__TASK REQUIREMENTS__
Please show every line of the records that contains the word "column", copying each one in full. Case counts.

── INPUT ROWS ──

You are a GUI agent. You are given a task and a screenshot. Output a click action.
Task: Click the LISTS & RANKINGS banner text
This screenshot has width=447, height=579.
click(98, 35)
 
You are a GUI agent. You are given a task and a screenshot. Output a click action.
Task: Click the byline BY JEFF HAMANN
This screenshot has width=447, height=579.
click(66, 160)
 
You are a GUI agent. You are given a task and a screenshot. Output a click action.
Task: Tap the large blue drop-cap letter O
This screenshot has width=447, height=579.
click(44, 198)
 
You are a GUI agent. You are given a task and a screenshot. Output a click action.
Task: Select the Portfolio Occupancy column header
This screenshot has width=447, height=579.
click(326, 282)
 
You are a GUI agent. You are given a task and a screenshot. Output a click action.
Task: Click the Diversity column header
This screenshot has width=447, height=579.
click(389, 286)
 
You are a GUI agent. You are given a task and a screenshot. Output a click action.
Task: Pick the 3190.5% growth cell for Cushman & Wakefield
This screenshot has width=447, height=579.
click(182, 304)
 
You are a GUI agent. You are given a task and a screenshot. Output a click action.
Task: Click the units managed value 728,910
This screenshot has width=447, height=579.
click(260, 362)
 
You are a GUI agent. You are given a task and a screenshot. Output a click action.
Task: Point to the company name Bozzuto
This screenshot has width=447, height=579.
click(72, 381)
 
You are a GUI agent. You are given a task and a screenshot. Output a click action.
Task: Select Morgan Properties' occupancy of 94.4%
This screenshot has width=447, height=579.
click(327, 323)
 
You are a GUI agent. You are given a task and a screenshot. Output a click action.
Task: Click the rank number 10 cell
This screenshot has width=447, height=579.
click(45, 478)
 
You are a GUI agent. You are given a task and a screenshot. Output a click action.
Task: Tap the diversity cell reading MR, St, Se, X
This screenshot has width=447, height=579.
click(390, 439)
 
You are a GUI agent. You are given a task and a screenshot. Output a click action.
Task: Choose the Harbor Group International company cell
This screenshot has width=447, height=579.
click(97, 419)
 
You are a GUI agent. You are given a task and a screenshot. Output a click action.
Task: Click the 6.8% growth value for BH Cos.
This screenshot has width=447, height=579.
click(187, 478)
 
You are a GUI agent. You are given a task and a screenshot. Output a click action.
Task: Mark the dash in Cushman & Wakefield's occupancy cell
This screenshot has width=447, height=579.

───
── INPUT ROWS ──

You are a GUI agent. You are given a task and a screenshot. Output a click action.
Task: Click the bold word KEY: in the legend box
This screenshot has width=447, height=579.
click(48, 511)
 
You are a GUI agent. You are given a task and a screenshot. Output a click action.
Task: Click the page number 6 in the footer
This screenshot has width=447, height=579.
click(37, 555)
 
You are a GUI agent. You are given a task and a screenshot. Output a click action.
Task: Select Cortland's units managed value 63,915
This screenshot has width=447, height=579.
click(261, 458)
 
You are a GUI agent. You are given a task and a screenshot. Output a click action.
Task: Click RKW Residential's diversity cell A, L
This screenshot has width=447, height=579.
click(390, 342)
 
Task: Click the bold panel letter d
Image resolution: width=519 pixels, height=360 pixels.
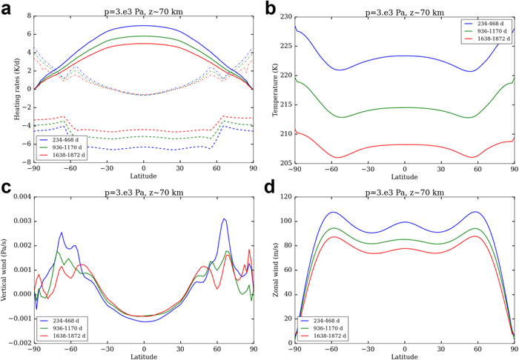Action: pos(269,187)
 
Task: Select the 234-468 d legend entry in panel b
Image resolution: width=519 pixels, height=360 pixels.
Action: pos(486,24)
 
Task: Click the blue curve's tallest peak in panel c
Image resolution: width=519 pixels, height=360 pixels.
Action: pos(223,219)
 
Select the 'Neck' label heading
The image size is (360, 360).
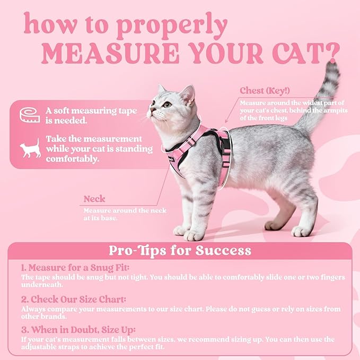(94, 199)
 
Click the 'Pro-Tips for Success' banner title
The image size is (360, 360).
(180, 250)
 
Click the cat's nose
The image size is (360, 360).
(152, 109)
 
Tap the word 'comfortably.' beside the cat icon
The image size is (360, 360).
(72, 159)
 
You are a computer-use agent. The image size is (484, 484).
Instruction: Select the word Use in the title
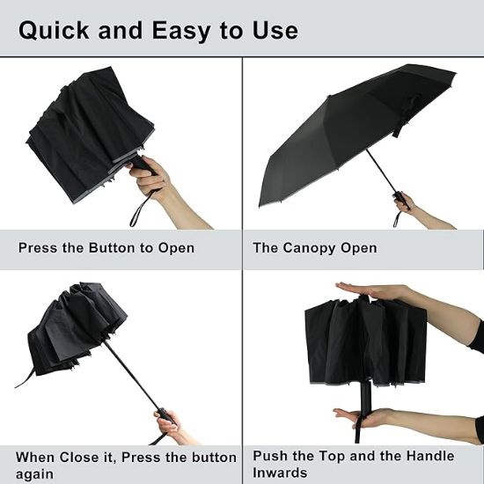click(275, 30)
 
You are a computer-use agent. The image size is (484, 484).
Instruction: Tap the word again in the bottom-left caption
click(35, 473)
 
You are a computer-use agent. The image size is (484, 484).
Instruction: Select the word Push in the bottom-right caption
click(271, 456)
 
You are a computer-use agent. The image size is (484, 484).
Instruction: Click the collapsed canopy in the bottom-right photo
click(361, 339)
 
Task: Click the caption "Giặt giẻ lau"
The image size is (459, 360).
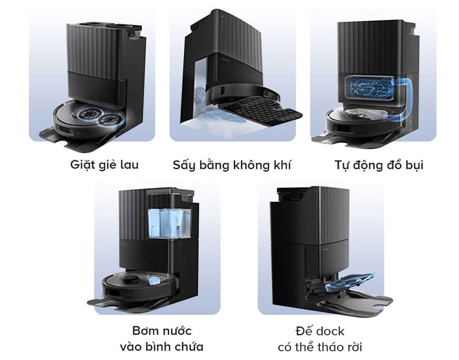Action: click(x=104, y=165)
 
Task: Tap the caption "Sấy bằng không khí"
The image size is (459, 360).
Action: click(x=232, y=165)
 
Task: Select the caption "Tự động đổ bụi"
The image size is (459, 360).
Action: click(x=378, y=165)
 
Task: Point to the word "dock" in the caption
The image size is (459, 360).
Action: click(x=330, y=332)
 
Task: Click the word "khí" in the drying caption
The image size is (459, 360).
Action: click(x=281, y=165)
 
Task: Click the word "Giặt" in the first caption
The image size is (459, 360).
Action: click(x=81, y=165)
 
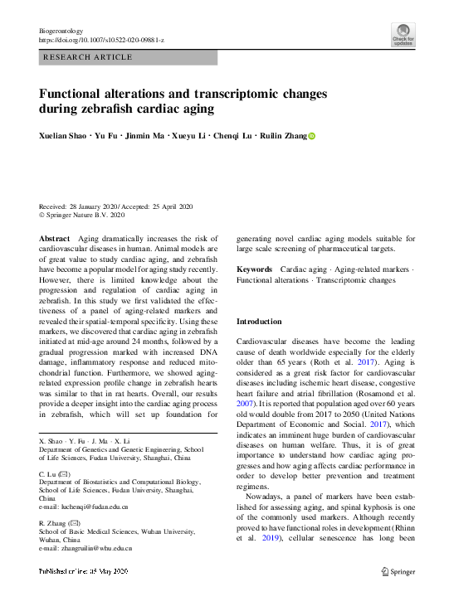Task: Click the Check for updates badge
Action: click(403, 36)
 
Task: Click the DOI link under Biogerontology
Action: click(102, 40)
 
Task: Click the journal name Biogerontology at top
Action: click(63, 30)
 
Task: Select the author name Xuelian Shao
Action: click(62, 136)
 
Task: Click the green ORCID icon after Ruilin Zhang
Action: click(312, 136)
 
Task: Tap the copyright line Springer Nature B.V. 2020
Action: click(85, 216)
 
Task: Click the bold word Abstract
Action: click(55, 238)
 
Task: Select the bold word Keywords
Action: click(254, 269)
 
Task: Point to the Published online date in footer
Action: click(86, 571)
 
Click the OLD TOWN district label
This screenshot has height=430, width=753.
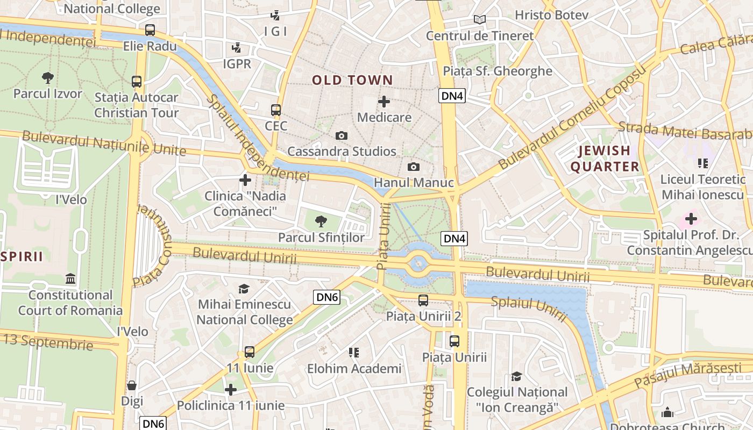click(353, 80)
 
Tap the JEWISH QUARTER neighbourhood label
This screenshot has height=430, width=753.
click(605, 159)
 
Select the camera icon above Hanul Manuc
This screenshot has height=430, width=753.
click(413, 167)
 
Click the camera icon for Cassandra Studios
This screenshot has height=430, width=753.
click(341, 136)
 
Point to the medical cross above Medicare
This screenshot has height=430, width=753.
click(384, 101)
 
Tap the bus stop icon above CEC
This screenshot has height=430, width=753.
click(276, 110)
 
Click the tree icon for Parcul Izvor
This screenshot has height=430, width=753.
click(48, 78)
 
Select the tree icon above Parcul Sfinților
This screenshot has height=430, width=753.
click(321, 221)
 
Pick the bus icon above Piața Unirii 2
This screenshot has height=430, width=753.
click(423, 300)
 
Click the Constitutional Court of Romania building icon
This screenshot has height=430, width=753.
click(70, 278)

───
── INPUT ROWS ──

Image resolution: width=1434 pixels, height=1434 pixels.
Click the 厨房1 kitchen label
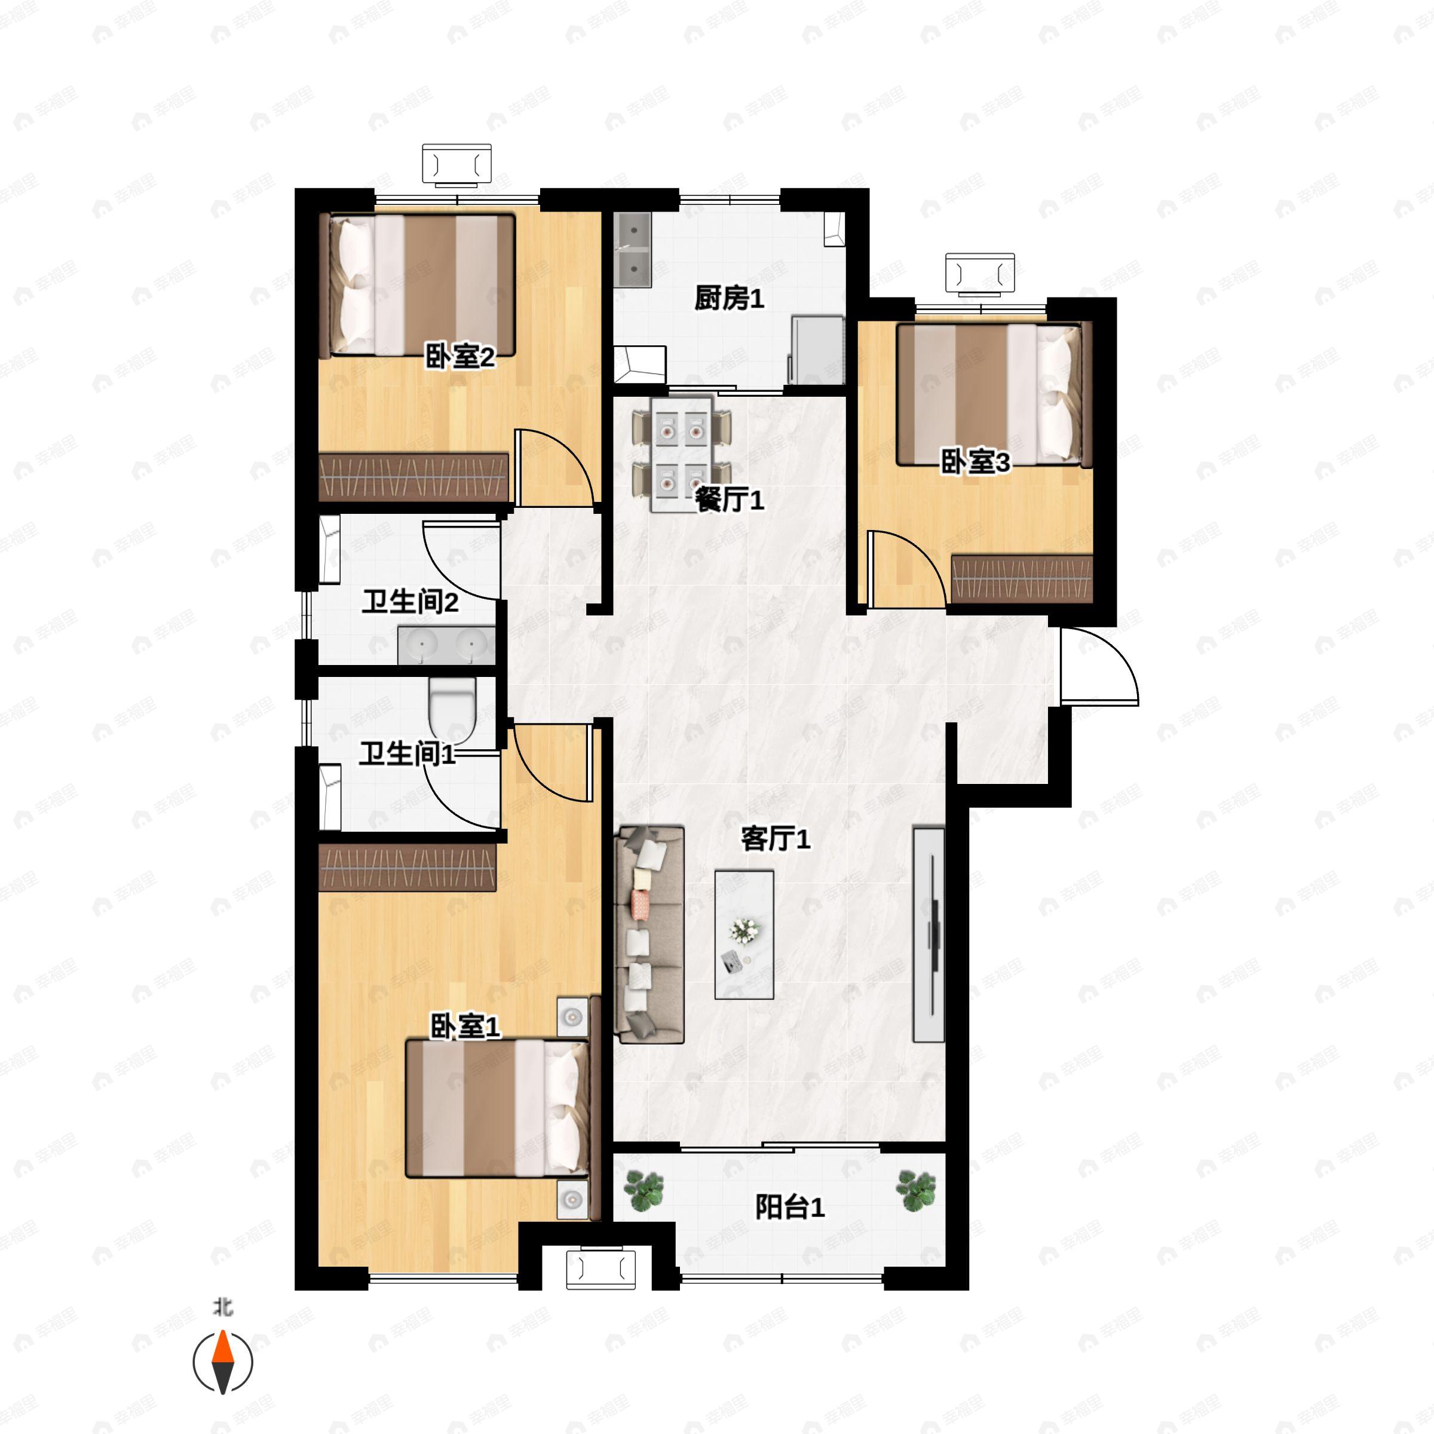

───

__RESPONSE TO THE TASK__
Task: Select the Portfolio Occupancy column header
Task: Click the Diversity column header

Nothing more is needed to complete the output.